08 de julho de 2026
Geral

Negociação não vinga e greve dos servidores é mantida

Tisa Moraes
| Tempo de leitura: 3 min

Douglas Reis
Em reunião, prefeito manteve proposta de reajuste de 3,5% e vale-compra de R$ 342,00

Foi com frustração que os servidores municipais em greve deixaram o Palácio das Cerejeiras, em Bauru, na manhã dessa terça-feira (22). Depois de forçarem uma reunião com o prefeito Rodrigo Agostinho, receberam do chefe do Executivo a negativa de uma nova proposta salarial para a categoria.
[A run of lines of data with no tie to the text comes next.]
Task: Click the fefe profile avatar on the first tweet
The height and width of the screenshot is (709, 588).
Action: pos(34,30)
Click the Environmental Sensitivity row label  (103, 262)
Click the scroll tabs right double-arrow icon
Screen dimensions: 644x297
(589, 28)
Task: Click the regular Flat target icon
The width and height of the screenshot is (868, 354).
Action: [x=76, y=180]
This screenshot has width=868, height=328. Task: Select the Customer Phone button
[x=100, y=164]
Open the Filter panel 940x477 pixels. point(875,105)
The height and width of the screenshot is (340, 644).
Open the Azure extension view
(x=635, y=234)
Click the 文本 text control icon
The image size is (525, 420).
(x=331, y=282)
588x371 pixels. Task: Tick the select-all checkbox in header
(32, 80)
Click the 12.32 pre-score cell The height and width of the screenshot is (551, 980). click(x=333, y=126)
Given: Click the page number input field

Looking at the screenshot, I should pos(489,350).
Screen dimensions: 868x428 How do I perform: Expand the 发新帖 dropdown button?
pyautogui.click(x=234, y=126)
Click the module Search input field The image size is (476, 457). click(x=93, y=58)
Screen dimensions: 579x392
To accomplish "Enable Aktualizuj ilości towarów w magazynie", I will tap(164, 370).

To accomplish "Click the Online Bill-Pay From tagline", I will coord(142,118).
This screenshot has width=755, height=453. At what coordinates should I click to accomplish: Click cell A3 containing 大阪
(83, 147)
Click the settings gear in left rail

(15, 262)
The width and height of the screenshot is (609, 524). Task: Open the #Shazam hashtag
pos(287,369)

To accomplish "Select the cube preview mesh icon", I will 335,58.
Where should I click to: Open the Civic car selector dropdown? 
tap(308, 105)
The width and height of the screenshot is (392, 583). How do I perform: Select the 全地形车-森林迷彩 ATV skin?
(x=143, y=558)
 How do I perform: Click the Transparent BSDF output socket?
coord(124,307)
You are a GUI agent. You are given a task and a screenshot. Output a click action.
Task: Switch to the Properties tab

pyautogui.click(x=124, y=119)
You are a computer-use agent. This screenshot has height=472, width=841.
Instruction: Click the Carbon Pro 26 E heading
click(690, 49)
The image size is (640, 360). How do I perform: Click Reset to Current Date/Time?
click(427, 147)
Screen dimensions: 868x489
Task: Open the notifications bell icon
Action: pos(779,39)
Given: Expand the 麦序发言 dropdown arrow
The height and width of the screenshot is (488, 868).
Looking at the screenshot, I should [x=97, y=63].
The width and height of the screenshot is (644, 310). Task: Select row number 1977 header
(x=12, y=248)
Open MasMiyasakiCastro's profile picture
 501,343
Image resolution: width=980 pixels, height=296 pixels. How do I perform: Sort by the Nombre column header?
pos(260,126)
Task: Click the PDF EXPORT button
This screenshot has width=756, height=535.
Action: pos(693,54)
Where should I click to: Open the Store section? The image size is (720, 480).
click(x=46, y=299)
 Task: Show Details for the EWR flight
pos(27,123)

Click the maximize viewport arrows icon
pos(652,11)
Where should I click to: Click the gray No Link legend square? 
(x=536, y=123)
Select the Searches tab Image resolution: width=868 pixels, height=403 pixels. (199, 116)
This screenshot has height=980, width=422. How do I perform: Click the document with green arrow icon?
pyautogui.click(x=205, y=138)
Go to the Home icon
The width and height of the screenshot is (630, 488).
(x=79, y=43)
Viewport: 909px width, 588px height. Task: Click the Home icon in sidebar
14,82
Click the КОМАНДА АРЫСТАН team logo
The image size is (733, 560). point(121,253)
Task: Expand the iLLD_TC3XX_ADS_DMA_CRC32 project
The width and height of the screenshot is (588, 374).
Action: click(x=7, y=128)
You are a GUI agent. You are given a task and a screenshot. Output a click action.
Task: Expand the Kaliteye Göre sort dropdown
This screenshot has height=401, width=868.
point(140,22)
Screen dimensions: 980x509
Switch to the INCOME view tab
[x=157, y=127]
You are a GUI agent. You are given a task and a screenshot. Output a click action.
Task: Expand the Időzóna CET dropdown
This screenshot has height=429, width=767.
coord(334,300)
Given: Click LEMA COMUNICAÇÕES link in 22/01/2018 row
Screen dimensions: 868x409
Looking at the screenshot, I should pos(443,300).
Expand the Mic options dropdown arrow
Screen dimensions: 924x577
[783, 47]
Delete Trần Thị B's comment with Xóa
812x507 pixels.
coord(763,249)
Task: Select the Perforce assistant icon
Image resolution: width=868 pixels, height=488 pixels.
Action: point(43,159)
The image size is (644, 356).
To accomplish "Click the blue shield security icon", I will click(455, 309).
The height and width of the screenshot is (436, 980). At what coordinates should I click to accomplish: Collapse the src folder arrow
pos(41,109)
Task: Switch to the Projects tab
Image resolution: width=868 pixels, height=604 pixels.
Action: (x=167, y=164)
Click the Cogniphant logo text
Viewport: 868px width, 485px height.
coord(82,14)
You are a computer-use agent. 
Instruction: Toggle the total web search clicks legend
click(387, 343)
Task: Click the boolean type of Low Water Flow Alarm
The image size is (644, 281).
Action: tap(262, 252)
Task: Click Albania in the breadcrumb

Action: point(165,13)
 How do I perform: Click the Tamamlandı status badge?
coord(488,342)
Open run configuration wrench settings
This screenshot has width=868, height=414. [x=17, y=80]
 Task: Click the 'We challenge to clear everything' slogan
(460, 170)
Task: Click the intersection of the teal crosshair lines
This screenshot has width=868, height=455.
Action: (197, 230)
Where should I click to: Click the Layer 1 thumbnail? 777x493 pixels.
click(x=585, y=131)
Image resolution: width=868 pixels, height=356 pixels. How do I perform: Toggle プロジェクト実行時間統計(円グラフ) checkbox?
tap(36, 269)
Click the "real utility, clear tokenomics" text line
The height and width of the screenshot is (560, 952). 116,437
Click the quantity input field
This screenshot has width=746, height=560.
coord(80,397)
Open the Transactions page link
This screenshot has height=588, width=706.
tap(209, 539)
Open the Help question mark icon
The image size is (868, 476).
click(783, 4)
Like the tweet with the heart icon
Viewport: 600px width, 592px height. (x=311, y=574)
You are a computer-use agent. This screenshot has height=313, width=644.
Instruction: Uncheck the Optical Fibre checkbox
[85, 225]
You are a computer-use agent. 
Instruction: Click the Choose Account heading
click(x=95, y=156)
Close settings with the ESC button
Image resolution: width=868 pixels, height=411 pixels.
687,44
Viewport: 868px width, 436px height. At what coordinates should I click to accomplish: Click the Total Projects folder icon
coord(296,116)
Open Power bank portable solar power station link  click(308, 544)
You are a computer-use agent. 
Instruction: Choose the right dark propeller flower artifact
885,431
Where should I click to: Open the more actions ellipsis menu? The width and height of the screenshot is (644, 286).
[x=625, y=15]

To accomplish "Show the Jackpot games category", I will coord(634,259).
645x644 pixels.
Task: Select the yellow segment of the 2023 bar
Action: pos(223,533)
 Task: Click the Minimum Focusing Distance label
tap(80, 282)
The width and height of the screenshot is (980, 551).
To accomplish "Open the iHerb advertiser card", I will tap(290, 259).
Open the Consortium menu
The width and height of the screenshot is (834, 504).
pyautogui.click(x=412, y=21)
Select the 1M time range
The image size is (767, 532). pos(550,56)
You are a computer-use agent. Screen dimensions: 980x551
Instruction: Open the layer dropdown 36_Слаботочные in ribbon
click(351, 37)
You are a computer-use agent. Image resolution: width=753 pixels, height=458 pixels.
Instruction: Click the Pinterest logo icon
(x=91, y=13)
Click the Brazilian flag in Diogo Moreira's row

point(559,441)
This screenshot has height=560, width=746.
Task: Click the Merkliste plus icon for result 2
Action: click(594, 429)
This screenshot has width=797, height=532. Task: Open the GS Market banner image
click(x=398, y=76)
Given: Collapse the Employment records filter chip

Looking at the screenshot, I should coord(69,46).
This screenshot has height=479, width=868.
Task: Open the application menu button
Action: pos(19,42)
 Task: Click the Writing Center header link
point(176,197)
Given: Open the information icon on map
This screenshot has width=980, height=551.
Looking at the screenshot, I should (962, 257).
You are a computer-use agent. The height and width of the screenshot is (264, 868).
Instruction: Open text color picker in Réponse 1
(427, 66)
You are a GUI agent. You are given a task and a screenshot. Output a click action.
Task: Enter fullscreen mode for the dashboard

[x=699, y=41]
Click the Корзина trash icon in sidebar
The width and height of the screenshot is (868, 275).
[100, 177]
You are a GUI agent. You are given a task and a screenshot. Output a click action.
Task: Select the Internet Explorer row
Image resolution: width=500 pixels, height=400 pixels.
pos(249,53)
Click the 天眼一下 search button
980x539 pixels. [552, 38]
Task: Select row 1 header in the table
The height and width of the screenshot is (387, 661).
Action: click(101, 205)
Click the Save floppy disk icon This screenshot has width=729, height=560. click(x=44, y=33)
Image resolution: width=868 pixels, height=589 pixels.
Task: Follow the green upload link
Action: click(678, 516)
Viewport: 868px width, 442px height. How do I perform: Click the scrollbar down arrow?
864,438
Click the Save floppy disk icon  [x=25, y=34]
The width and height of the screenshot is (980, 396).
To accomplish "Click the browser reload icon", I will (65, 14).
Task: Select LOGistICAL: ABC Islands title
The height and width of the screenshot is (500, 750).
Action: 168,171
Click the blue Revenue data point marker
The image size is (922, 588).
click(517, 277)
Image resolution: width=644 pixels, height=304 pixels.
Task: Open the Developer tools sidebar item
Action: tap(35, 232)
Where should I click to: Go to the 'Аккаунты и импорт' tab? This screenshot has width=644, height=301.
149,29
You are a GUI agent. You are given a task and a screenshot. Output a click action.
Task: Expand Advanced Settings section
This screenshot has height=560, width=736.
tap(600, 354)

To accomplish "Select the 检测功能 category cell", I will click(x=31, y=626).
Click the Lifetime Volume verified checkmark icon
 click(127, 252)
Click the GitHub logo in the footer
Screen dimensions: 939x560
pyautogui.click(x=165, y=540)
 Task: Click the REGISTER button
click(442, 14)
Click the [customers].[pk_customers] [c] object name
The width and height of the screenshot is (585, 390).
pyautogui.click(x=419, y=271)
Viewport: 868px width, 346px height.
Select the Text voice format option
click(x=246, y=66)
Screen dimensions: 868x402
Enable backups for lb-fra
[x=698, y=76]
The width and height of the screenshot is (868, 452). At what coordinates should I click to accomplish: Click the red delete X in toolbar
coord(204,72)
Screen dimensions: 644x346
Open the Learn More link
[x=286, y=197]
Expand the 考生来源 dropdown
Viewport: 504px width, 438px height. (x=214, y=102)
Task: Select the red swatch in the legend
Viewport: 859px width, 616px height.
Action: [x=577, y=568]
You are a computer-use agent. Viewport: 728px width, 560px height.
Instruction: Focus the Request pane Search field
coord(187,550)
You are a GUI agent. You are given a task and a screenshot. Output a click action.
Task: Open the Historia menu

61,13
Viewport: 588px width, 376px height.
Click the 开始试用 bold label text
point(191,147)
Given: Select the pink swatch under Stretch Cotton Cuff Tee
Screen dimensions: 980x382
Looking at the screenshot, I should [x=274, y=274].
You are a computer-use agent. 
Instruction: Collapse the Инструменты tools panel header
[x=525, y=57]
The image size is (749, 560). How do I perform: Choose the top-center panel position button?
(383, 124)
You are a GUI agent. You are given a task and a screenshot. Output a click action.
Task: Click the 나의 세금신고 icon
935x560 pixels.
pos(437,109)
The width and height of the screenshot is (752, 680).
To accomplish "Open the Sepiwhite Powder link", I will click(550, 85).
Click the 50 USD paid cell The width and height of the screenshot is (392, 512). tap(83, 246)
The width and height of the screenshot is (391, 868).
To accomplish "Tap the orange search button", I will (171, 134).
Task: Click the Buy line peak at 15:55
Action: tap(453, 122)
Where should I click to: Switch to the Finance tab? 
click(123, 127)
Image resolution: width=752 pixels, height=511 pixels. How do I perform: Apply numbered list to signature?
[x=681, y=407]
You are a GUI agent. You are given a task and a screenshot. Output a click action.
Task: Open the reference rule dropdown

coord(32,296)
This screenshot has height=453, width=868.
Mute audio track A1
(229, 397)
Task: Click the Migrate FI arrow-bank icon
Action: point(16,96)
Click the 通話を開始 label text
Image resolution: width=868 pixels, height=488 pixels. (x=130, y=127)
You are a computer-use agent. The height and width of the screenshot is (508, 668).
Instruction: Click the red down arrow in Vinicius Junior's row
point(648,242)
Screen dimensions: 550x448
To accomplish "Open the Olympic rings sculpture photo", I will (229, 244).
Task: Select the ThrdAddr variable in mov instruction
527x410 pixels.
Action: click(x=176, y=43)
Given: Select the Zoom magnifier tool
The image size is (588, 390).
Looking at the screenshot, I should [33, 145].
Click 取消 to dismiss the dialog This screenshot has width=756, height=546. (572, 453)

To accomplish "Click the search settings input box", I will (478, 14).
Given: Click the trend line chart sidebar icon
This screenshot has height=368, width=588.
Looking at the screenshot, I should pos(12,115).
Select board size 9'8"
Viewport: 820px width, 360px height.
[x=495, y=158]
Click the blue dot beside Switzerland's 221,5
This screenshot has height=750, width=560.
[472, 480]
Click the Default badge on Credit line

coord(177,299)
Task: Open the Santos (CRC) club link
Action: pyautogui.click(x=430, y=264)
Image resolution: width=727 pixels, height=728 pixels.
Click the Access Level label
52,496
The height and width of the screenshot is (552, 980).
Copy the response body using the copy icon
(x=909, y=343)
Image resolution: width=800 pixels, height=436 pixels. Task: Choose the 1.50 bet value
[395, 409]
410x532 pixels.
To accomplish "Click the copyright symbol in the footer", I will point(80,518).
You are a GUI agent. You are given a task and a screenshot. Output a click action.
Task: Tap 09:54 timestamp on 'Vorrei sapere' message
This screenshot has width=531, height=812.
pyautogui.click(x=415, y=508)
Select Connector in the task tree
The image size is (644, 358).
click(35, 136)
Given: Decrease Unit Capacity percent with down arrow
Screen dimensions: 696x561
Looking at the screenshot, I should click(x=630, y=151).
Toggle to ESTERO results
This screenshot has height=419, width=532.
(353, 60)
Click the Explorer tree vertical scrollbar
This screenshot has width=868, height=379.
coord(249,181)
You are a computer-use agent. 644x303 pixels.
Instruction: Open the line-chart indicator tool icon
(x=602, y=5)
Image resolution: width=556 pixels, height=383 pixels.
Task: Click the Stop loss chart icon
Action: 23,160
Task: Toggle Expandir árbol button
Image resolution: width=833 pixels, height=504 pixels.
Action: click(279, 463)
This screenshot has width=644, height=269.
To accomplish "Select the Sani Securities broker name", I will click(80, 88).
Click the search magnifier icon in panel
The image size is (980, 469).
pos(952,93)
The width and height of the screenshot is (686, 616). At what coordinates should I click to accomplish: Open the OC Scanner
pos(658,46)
Com isso, a paralisação dos trabalhadores da administração direta e do DAE, que completa oito dias, nesta quarta-feira (23), segue sem data para terminar.

Durante o encontro, que contou com a presença de representantes do Sindicato dos Servidores Públicos Municipais de Bauru (Sinserm), funcionários públicos e vereadores, Rodrigo reiterou que não há recursos financeiros disponíveis para atender as reivindicações dos trabalhadores.

Na última sexta-feira (18), uma comissão havia apresentado contraproposta pedindo reajuste salarial de 10,84%, referente à reposição da inflação no último ano, aumento do vale-compra de R$ 310,00 para R$ 400,00 e do abono que substituiu o vale-refeição de R$ 300,00 para R$ 350,00.

O governo, contudo, manteve a oferta de reajuste de 3,5% e vale-compra de R$ 342,00, o que, segundo Rodrigo, já representaria um impacto de R$ 11 milhões, ou 3,82%, no orçamento. “Este índice já é maior do que a previsão de aumento na arrecadação. Não tenho como oferecer mais. Não vou quebrar o município e, no fim do ano, correr o risco de não ter dinheiro para pagar os servidores. Prefiro sofrer este desgaste agora”, pontua.

Restrições

De acordo com o prefeito, até o momento, a expectativa de crescimento da receita é de 3,57% em 2016, em comparação ao ano passado. Além disso, ele argumenta que já gasta 51,24% da Receita Corrente Líquida com folha de pagamento, sendo que a Lei de Responsabilidade Fiscal estabelece o limite prudencial de 51,30%.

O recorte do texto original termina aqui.